Serum exosomal microRNA-1258 may as a novel biomarker for the diagnosis of acute exacerbations of chronic obstructive pulmonary disease

Abstract Acute exacerbation chronic obstructive pulmonary disease (AECOPD) has a high mortality rate. However, there is no efficiency biomarker for diagnosing AECOPD. The purpose of this study was to find biomarkers that can quickly and accurately diagnose AECOPD.45 normal controls (NC), 42 patients with stable COPD (SCOPD), and 66 patients with AECOPD were enrolled in our study. Serum exosomes were isolated by ultracentrifuge and verified by morphology and specific biomarkers. Fluorescent quantitation polymerase chain reaction (qRT-PCR) was used to detect the expression of micro RNAs (miRNAs), including miR-660-5p, miR-1258, miR-182-3p, miR-148a-3p, miR-27a-5p and miR-497-5p in serum exosomes and serum.
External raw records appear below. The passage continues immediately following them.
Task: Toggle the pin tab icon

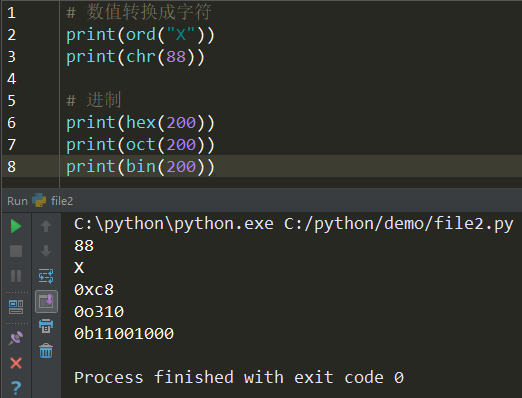Action: pos(16,338)
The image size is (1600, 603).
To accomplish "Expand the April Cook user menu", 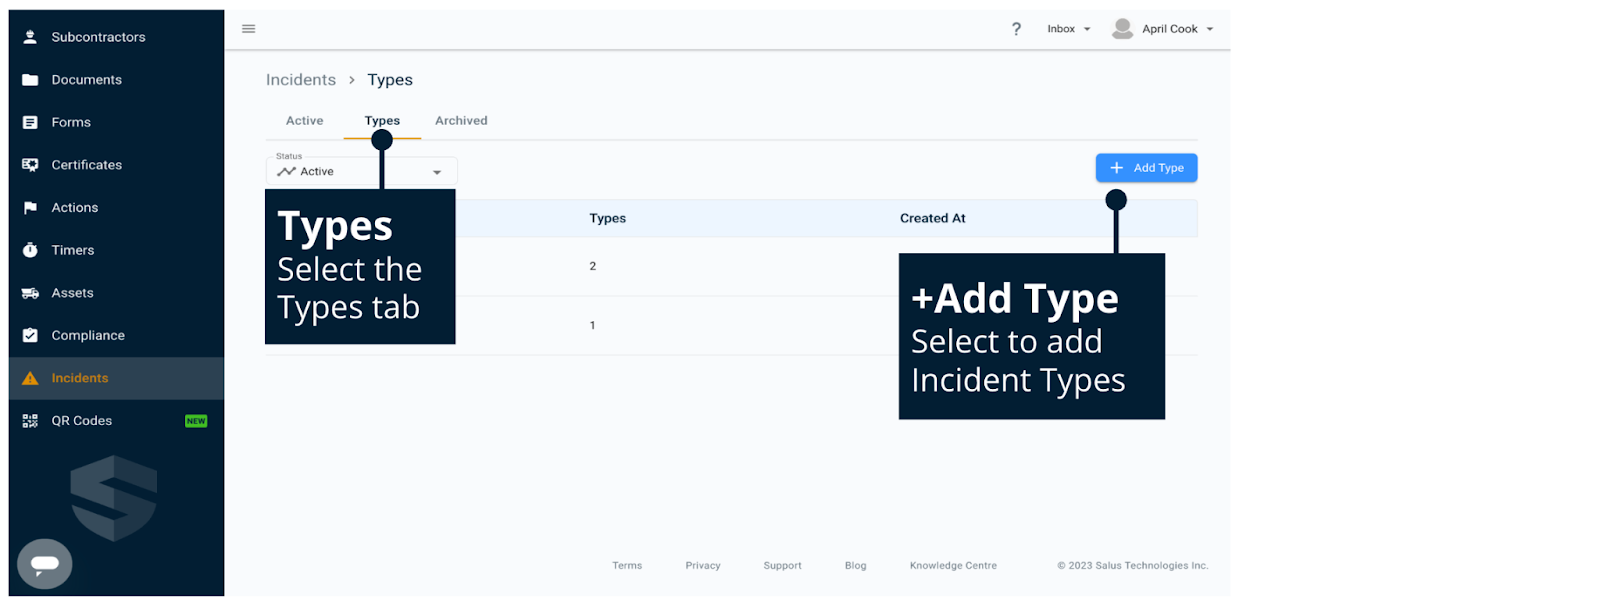I will point(1163,29).
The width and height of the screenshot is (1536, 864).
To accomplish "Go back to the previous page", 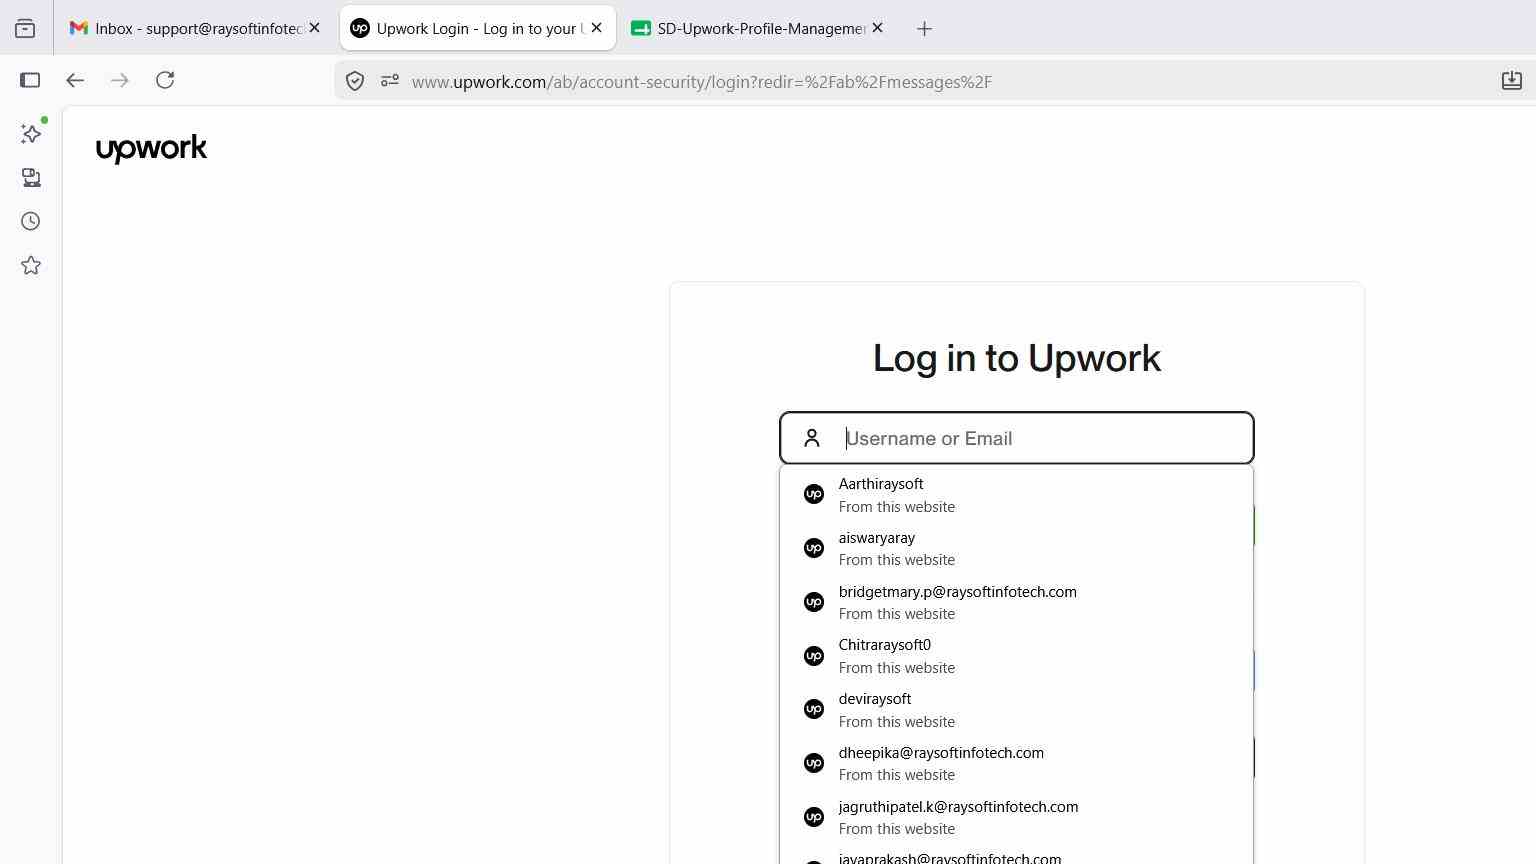I will pos(75,80).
Logistic regression and machine learning methods were used to constructed the diagnostic models of AECOPD. The levels of miR-1258 in the patients with AECOPD were higher than other groups (p < 0.001). The ability of exosomal miR-1258 (AUC = 0.851) to identify AECOPD from SCOPD was superior to other biomarkers, and the combination of exosomal miR-1258 and NLR can increase the AUC to 0.944, with a sensitivity of 81.82%, and specificity of 97.62%. The cross-validation of the models displayed that the logistic regression model based on exosomal miR-1258, NLR and neutrophil count had the best accuracy (0.880) in diagnosing AECOPD from SCOPD. The three most correlated biomarkers with serum exosome miR-1258 were neutrophil count (r = 0.57, p < 0.001), WBC (r = 0.50, p < 0.001) and serum miR-1258 (r = 0.33, p < 0.001). In conclusion, serum exosomal miR-1258 is associated with inflammation, and can be used as a valuable and reliable biomarker for the diagnosis of AECOPD, and the establishment of diagnostic model based on miR-1258, NLR and neutrophils count can help to improving the accuracy of AECOPD diagnosis.